■ **The task**: Without copying any picture, transcribe exactly the lines of the data below from the one containing "Click the green" through the one containing "Task: Click the Back button".

========================================

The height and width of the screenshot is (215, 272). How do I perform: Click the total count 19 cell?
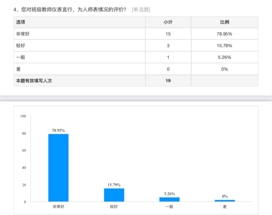(168, 81)
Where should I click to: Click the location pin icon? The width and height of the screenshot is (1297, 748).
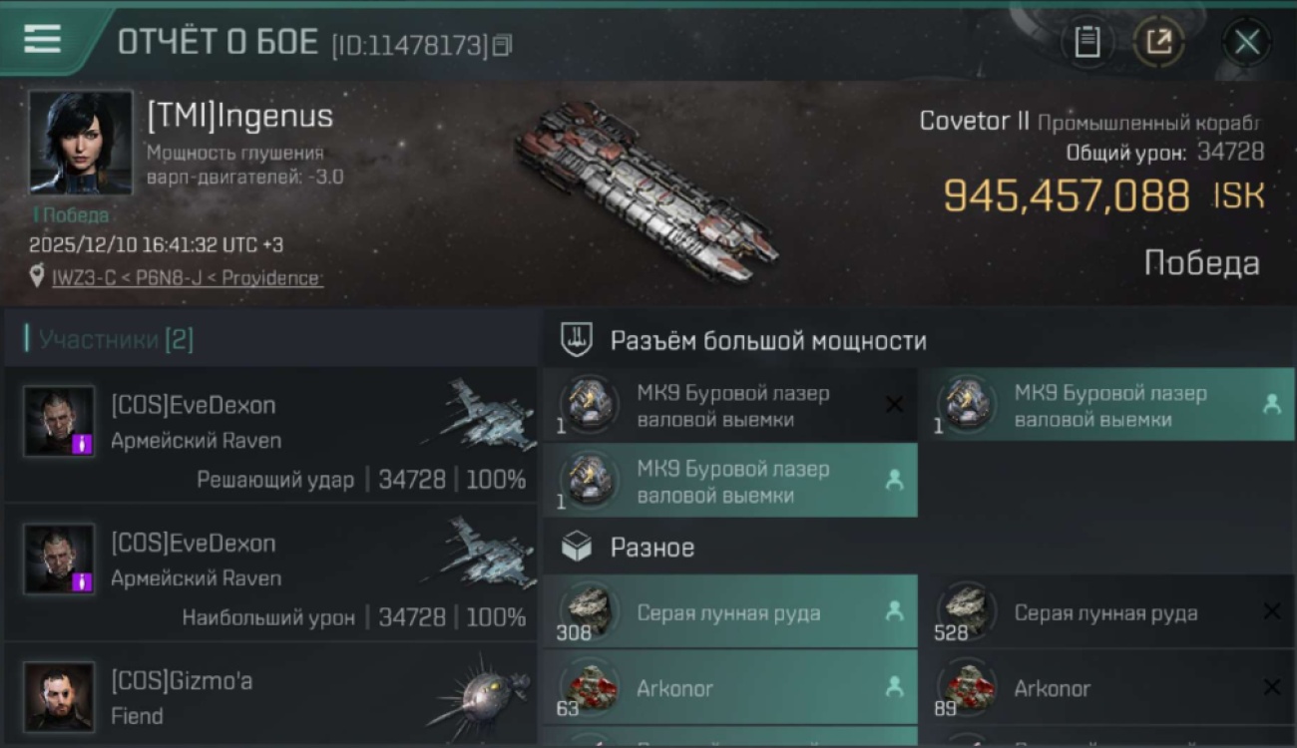pyautogui.click(x=37, y=276)
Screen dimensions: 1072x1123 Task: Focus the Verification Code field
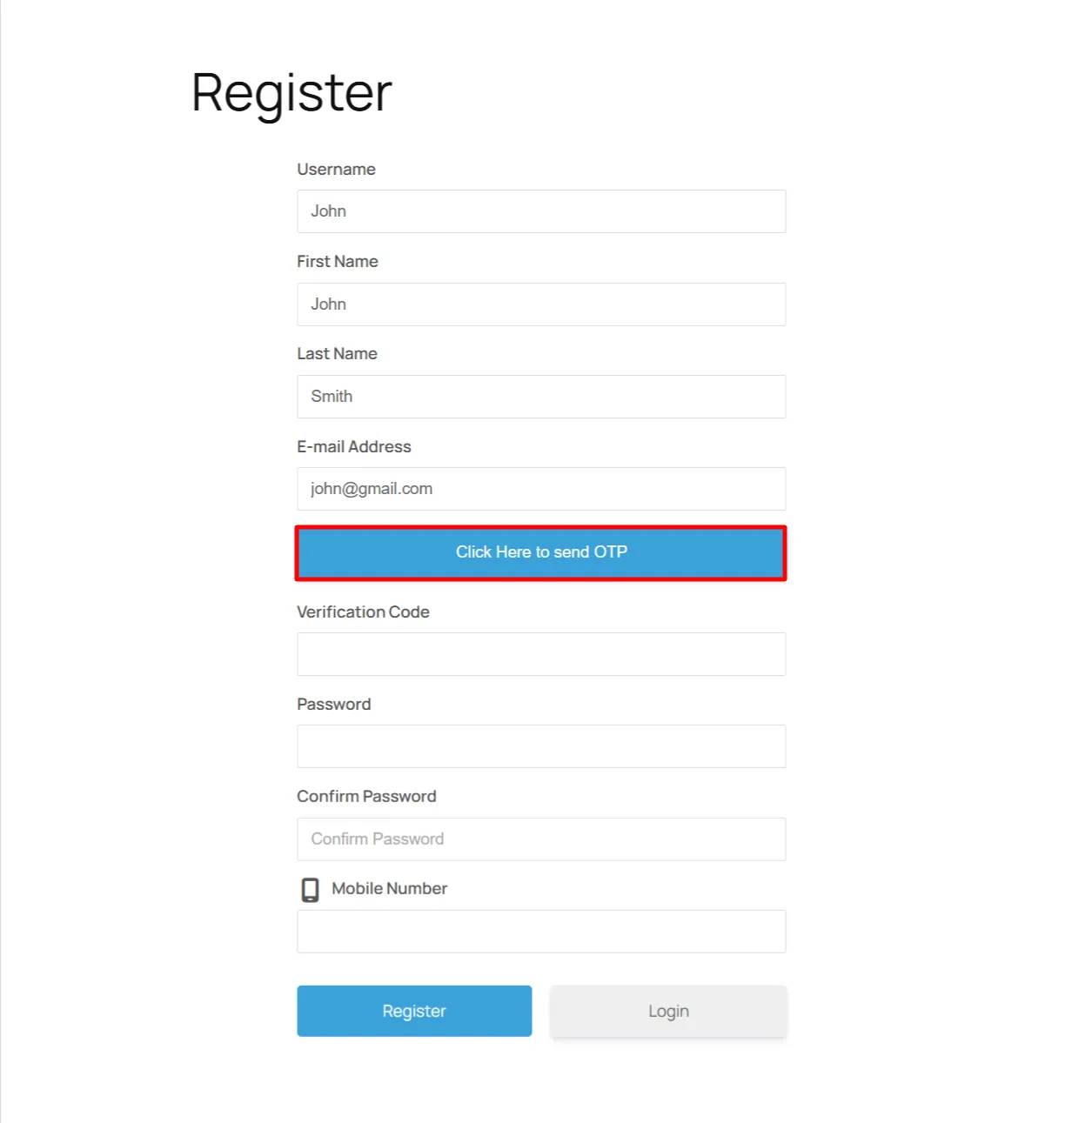[540, 653]
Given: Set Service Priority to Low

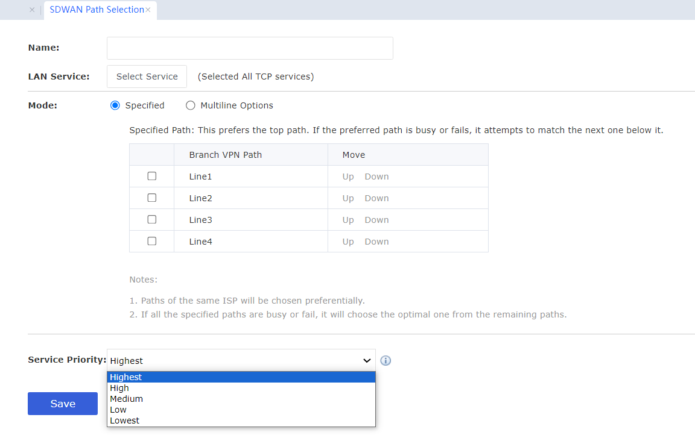Looking at the screenshot, I should tap(118, 410).
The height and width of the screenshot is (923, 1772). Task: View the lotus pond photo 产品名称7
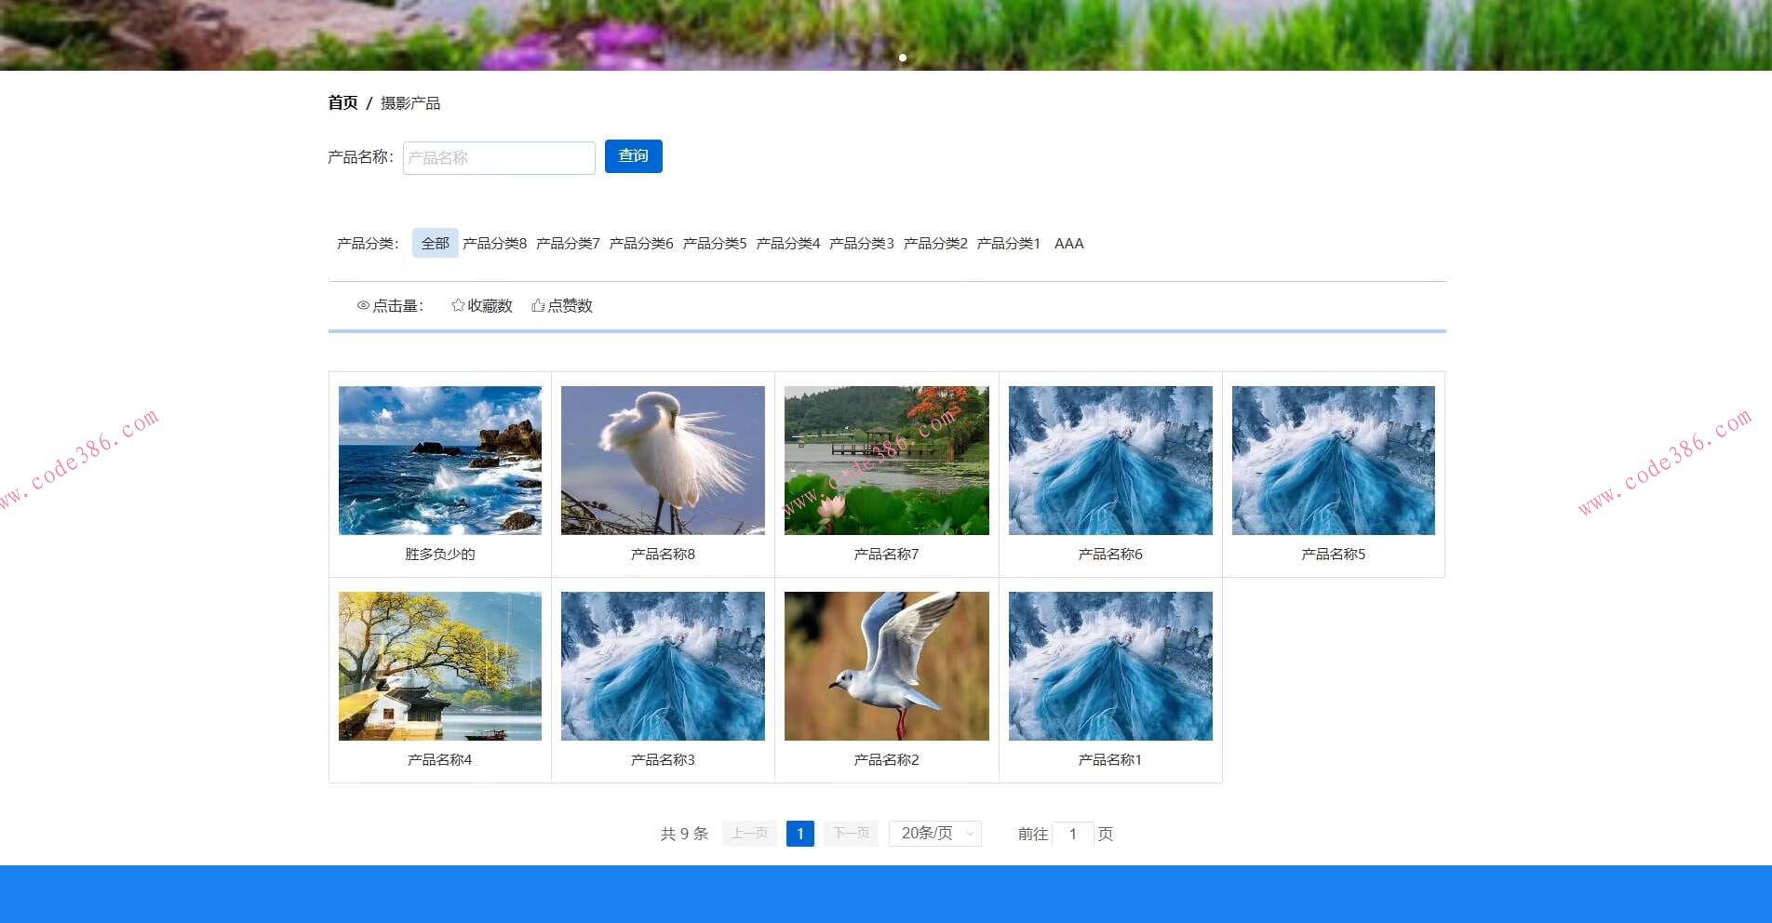[x=886, y=461]
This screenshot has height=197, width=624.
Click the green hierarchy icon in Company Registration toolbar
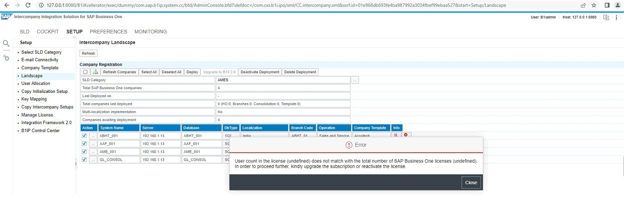[x=95, y=72]
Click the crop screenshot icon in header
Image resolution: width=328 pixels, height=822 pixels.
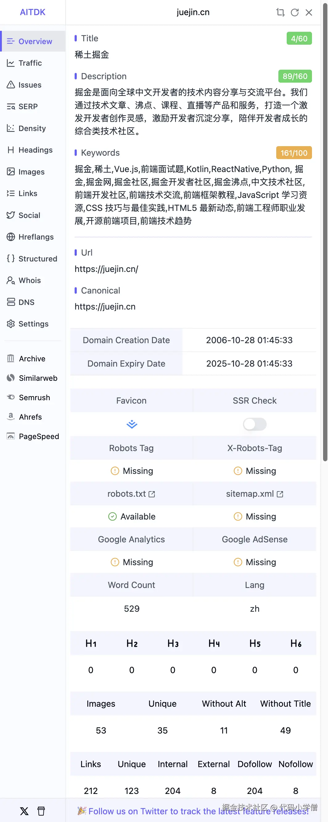pos(280,12)
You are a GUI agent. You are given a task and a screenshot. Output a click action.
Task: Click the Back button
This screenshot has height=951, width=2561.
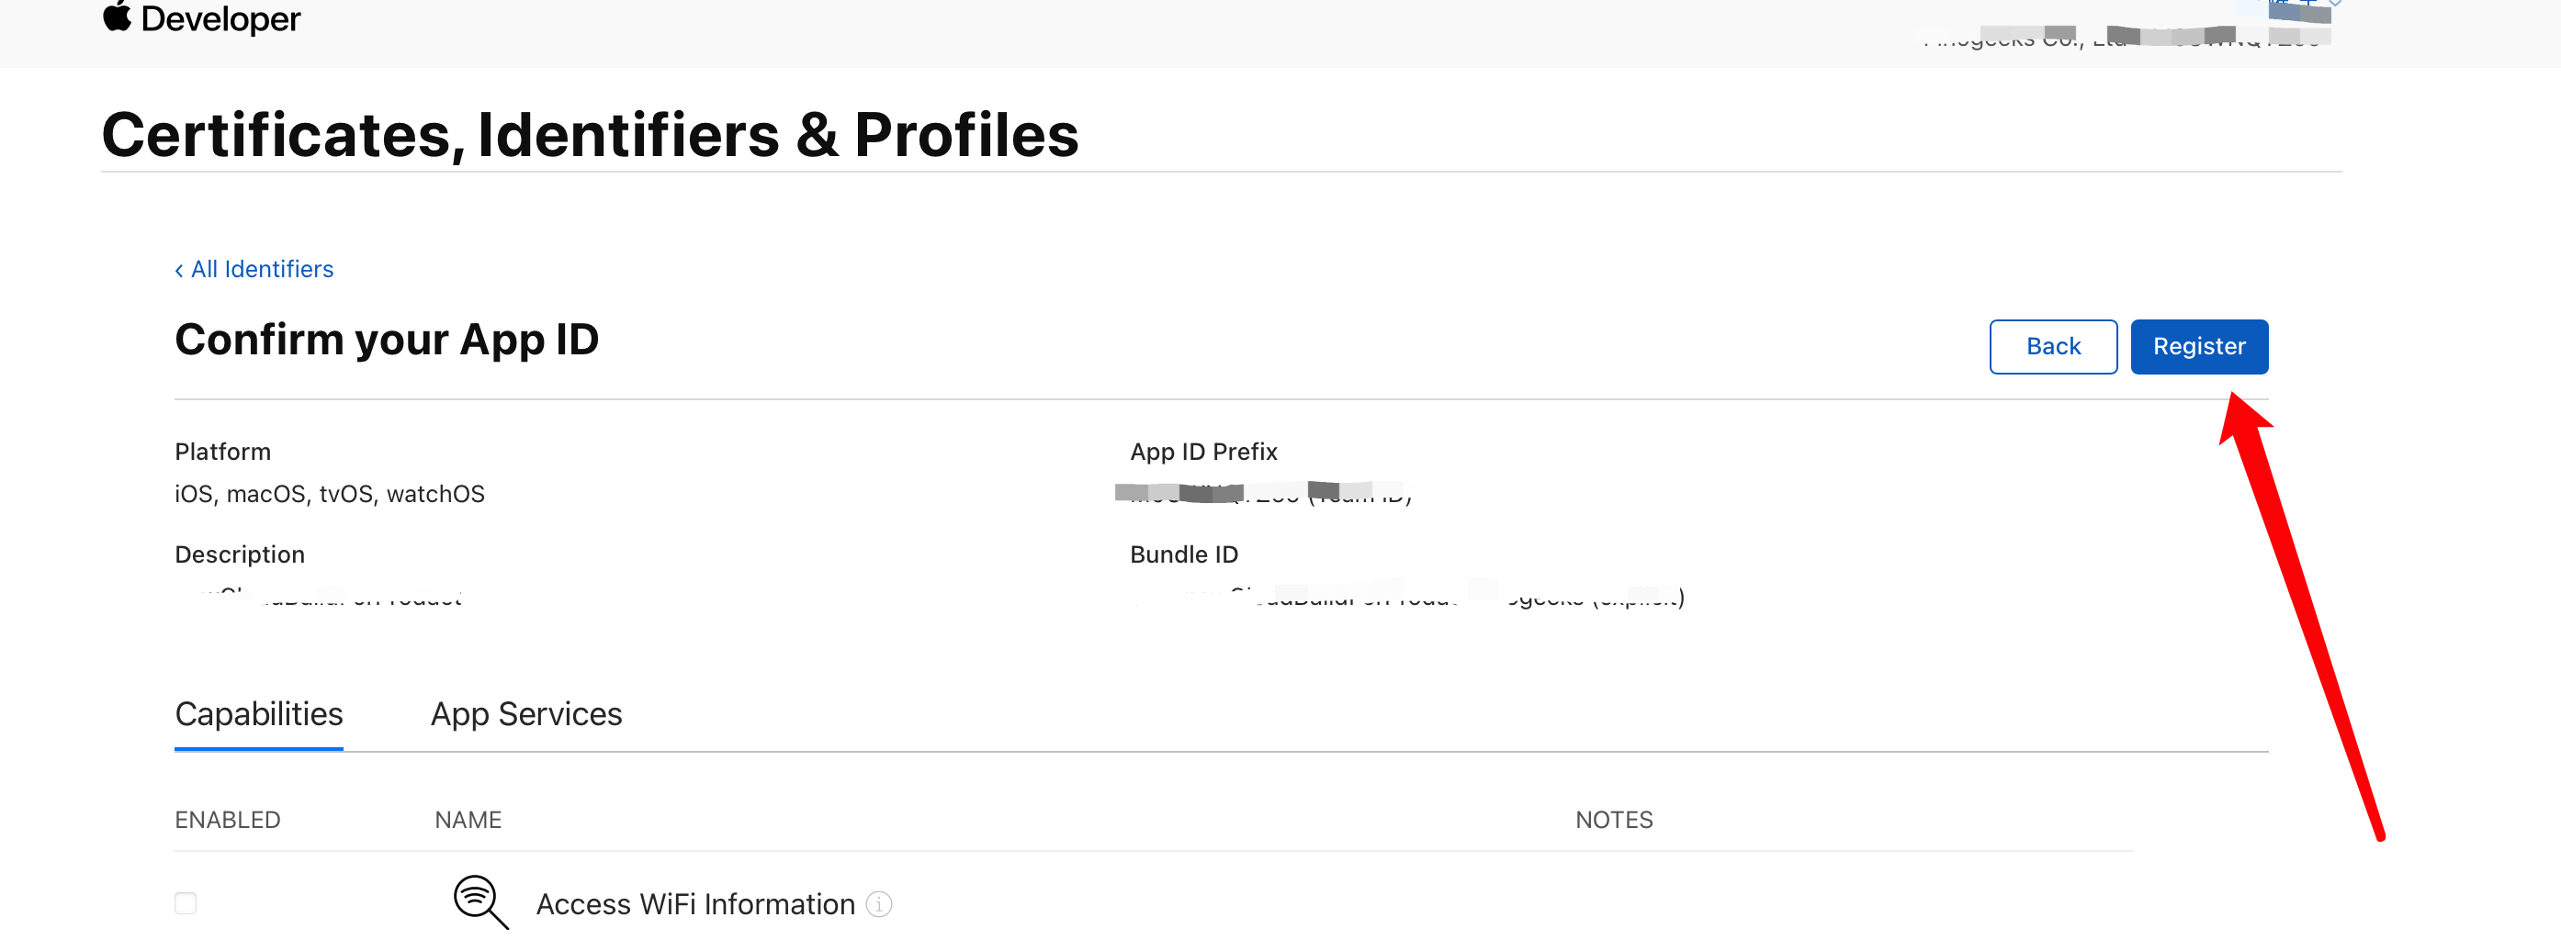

========================================

■ **Task response**:
Click the green hierarchy icon in Company Registration toolbar
[x=95, y=72]
Click the crop screenshot icon in header
Image resolution: width=328 pixels, height=822 pixels.
pos(280,12)
You are a GUI agent. You are given a task and a screenshot. Output a click action.
Task: Click the Back button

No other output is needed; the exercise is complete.